しかし、その手形を懐にして兵庫屋の前を通りかかるとついひっかかってあれこれやりとりしているところへ金を貸した旦那衆が通りかかり、あれだけ約束したのにまだ女とかかわりをもって吉原に来ていることを難じて、貸した1000両をすぐに返せ、と言って手形をとりあげてしまう。
彼は赤ん坊の時自分に添えて置かれていた刀は名刀に違いないから1000両になるかと番頭に買う店を探させたが、実はこれは妖刀村正で、売買禁止の誰もひきとってくれない刀だった。
万策尽きた彼は郷里へ帰り、身の回りを整理して、終始自分に忠実につき随っていた若い番頭に店を譲り、彼に遠慮して祝言をあげていなかった同じ店の機織り娘との祝言をその場であげさせ、自分が赤ん坊の時添えられていたという守り刀一本を持って出ていく。
夢がかなって大夫になったおつるは大夫のお披露目の花魁行列で吉原の目抜き通りをゆるゆると高下駄で闊歩していく。そこへ編み笠の彼が妖刀を抜いて切り込む。そして花吹雪の中、女を殺して、吉原の悪者たちみな出てこい、と叫ぶ・・・
この花魁のおひろめ道中や最後の斬りあい花吹雪は歌舞伎的な絢爛たる映像で内田吐夢監督らしさが見られるところかと思います。
最初にクレジットが出るところは、映像が絹糸をたぐるたくさんの糸車が回転する様子で、なんだかイントレランスを連想してしまいました。いいスタート画面です。
片岡千恵蔵は真面目に仕事一筋で先代の後を継いで店を大きくした実直者だが顔のあざのために見合いはことごとく断られ、それでもと希望をもって紹介してもらっては店の者がハラハラする中でやっぱりだめ、という繰り返し。そういう男が生まれて初めて自分のあざを気にせずに受け容れてくれた岡場所上がりの女郎に思い入れして、その野心が成就するよう身代を傾けてしまう世間知らずで一途な性格の男を熱演。

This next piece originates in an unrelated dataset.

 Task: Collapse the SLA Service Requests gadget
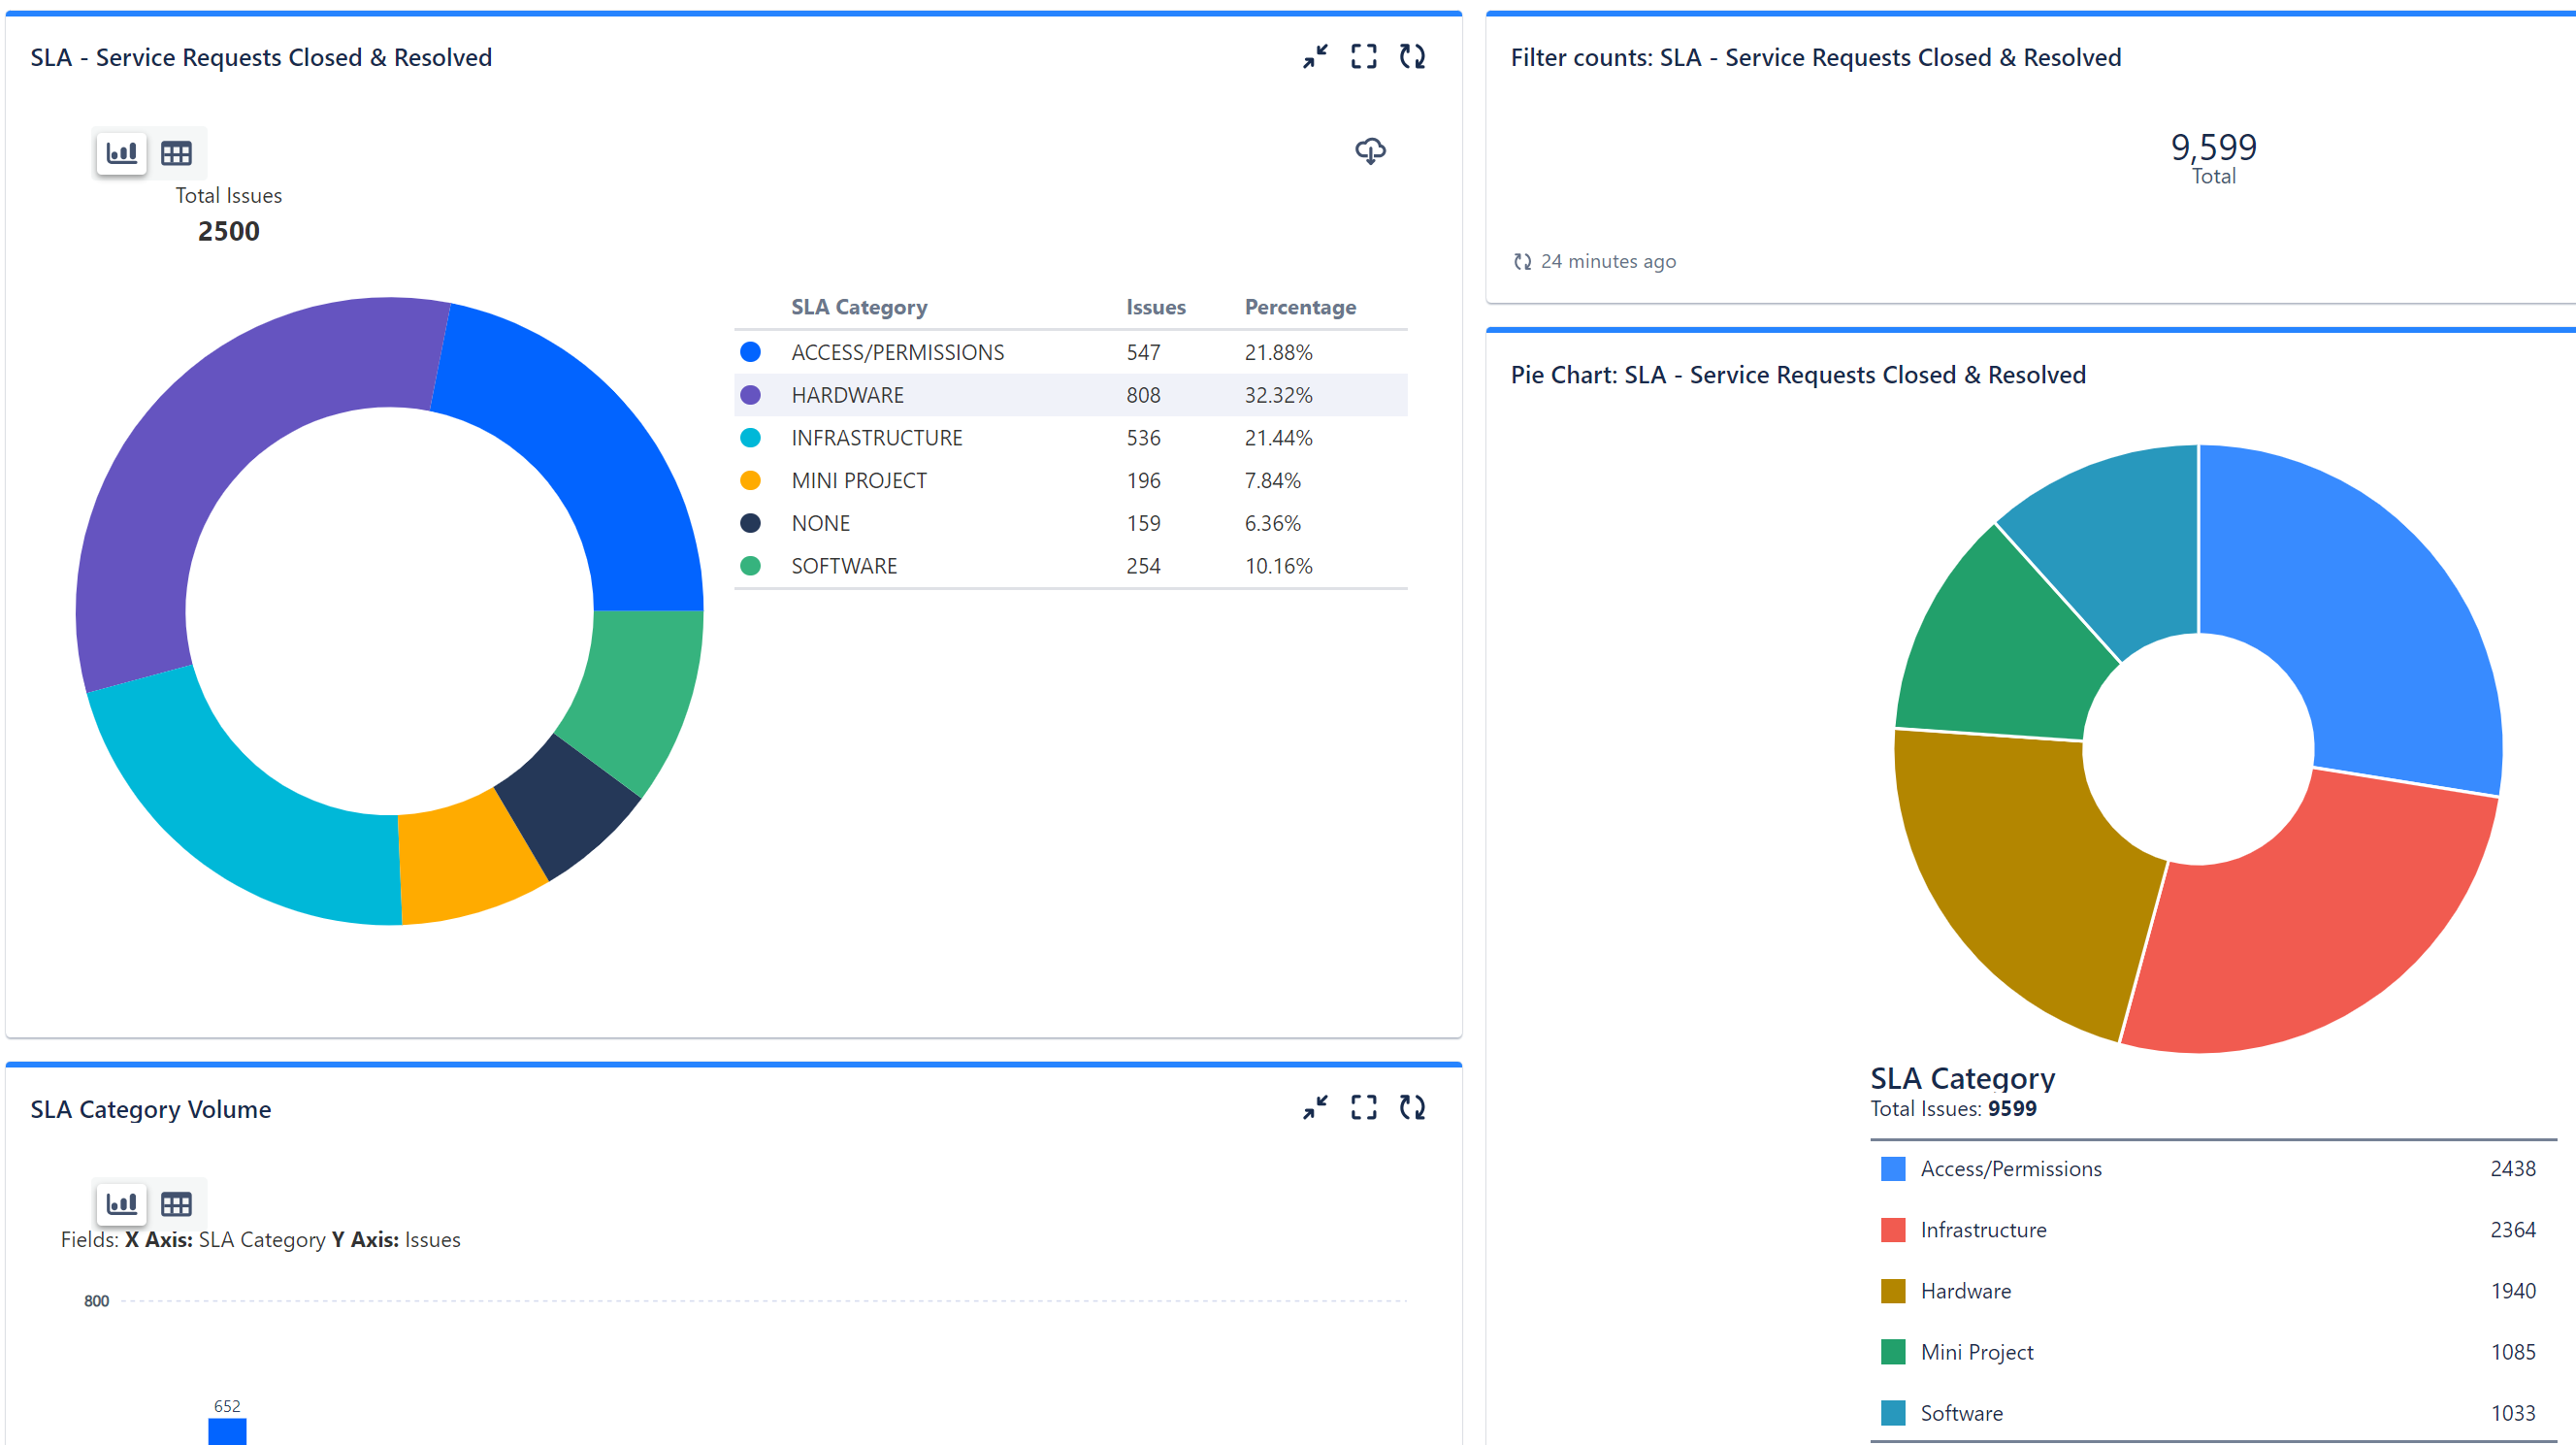1315,57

この人はいかつい顔に似ず、ちょっとこっけいな役柄、とぼけた役柄もこなせば、こんな世間知らずの純情男もこなす、ほんとに器用な人だなと思いました。
水谷良重も岡場所あがりと女郎仲間に馬鹿にされて、松の位の大夫になり上がって見返してやる、という野心を抱いて、千恵蔵演じる田舎者のお大尽に巧みに取り入り大夫になるために利用しつくし、最後は金策ができなかった彼に、金の切れ目が縁の切れ目、と容赦なく突き放す、ふてぶてしい女にあの顔がぴったり(笑)。